## EXERCISE DIRECTIONS
Render the material as a Markdown table with the columns Row and Line, giving each non-blank line its own numbered row and omitting the blank lines.

--- Begin EXCERPTED DATA ---

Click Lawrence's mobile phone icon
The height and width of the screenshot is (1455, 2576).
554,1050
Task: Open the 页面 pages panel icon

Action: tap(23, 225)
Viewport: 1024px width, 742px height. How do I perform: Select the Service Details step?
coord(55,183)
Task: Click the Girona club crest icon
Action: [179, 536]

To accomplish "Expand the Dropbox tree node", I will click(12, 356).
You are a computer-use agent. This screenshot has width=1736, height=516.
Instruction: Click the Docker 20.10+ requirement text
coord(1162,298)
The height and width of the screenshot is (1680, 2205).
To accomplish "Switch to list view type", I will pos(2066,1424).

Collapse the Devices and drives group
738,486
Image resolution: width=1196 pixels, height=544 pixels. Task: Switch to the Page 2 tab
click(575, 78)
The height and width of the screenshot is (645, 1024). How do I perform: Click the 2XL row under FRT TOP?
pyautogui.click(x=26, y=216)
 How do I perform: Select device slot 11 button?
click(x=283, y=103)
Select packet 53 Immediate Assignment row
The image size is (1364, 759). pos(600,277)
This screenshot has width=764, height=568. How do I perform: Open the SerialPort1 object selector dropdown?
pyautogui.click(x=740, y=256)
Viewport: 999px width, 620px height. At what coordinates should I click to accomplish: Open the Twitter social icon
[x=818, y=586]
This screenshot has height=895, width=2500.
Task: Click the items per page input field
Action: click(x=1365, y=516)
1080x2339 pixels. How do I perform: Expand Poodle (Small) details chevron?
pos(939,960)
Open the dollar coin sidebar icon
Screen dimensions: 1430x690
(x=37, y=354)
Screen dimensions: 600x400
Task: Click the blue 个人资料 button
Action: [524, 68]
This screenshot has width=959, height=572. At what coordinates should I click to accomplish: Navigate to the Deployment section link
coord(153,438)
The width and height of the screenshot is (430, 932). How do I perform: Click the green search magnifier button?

--- End EXCERPTED DATA ---

## ANSWER TO THIS TASK
| Row | Line |
|---|---|
| 1 | Click Lawrence's mobile phone icon |
| 2 | The height and width of the screenshot is (1455, 2576). |
| 3 | 554,1050 |
| 4 | Task: Open the 页面 pages panel icon |
| 5 | Action: tap(23, 225) |
| 6 | Viewport: 1024px width, 742px height. How do I perform: Select the Service Details step? |
| 7 | coord(55,183) |
| 8 | Task: Click the Girona club crest icon |
| 9 | Action: [179, 536] |
| 10 | To accomplish "Expand the Dropbox tree node", I will click(12, 356). |
| 11 | You are a computer-use agent. This screenshot has width=1736, height=516. |
| 12 | Instruction: Click the Docker 20.10+ requirement text |
| 13 | coord(1162,298) |
| 14 | The height and width of the screenshot is (1680, 2205). |
| 15 | To accomplish "Switch to list view type", I will pos(2066,1424). |
| 16 | Collapse the Devices and drives group |
| 17 | 738,486 |
| 18 | Image resolution: width=1196 pixels, height=544 pixels. Task: Switch to the Page 2 tab |
| 19 | click(575, 78) |
| 20 | The height and width of the screenshot is (645, 1024). How do I perform: Click the 2XL row under FRT TOP? |
| 21 | pyautogui.click(x=26, y=216) |
| 22 |  How do I perform: Select device slot 11 button? |
| 23 | click(x=283, y=103) |
| 24 | Select packet 53 Immediate Assignment row |
| 25 | The image size is (1364, 759). pos(600,277) |
| 26 | This screenshot has width=764, height=568. How do I perform: Open the SerialPort1 object selector dropdown? |
| 27 | pyautogui.click(x=740, y=256) |
| 28 | Viewport: 999px width, 620px height. At what coordinates should I click to accomplish: Open the Twitter social icon |
| 29 | [x=818, y=586] |
| 30 | This screenshot has height=895, width=2500. |
| 31 | Task: Click the items per page input field |
| 32 | Action: click(x=1365, y=516) |
| 33 | 1080x2339 pixels. How do I perform: Expand Poodle (Small) details chevron? |
| 34 | pos(939,960) |
| 35 | Open the dollar coin sidebar icon |
| 36 | Screen dimensions: 1430x690 |
| 37 | (x=37, y=354) |
| 38 | Screen dimensions: 600x400 |
| 39 | Task: Click the blue 个人资料 button |
| 40 | Action: [524, 68] |
| 41 | This screenshot has width=959, height=572. At what coordinates should I click to accomplish: Navigate to the Deployment section link |
| 42 | coord(153,438) |
| 43 | The width and height of the screenshot is (430, 932). How do I perform: Click the green search magnifier button? |